Considered one of the new 7 wonders of the world. here are 7 tips, tricks and things to know before your visit to Chichen Itza.

Considered one of the new 7 wonders of the world as voted in 2007, the UNESCO world heritage site Chichen Itza is a must see in Mexico’s Yucatán peninsula. Located approx. 2 hours drive from the popular Tulum and Cancun, the Mayan engineering marvel is a fascinating sight to behold.

Dominated by the famous El Castillo or Temple of Kulkulcan, the ruins are made up of multiple sites and a network of paved roadways, reflecting the city complex, which was built sometime in the 5th century AD. By 600 AD, Chichen Itza had grown to become a thriving urban centre of Mayan civilisation, with an estimated 50,000 people living in the city at its height.

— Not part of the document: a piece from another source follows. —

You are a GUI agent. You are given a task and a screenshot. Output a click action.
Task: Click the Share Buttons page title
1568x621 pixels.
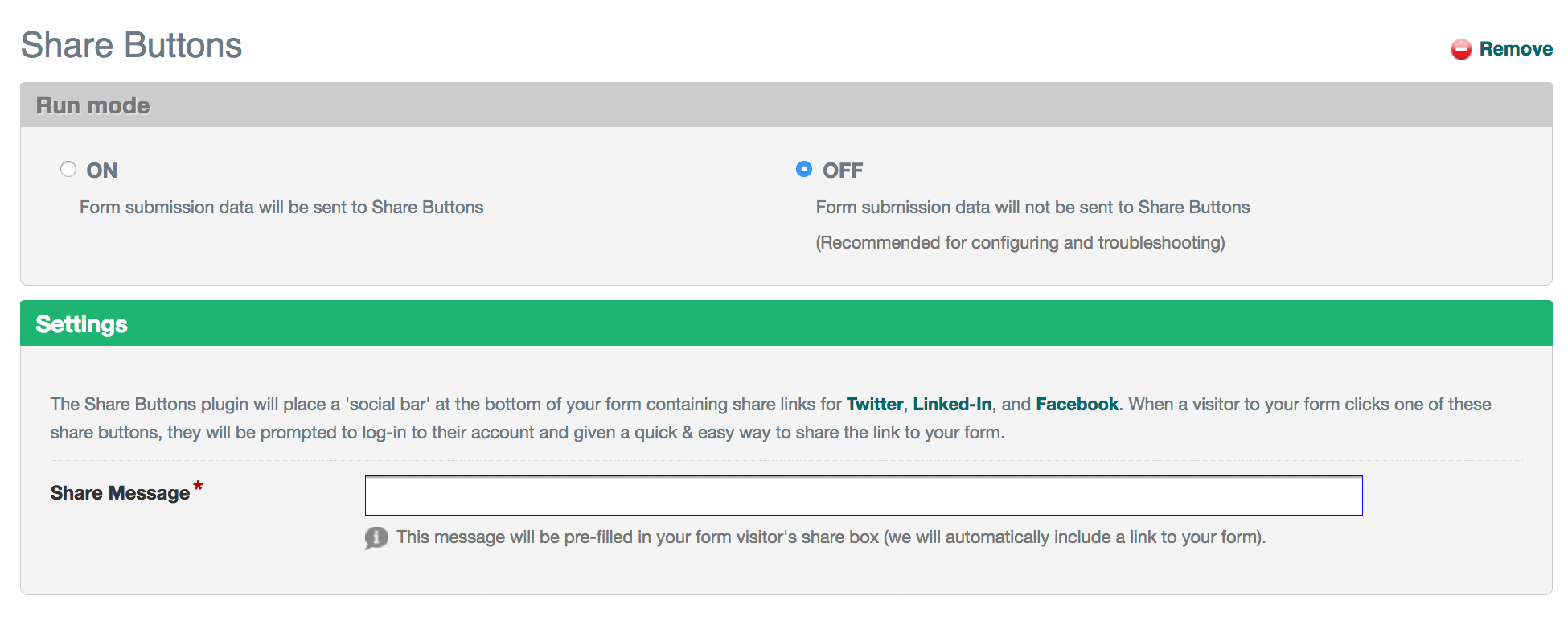tap(131, 45)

If you are planning a trip here (which you should!) here are 7 tips, tricks and things to know before your visit to Chichen Itza:

Beating the crowds means having the temple all to yourself.

1. Timezone differences!
Perhaps the most important of all, particularly if you are making the visit from Tulum or Cancun, is being aware of a possible time zone change. In 2015, the state of Quintana Roo (in which Cancun and Tulum are located) decided to change to Eastern Standard Time, permanently gaining an hour of sunlight for tourists. Chichen Itza located in the state of Yucatan however, which still observes Central Daylight Time. Although, during April – October when daylight saving is in play, both states operate in the same time zone.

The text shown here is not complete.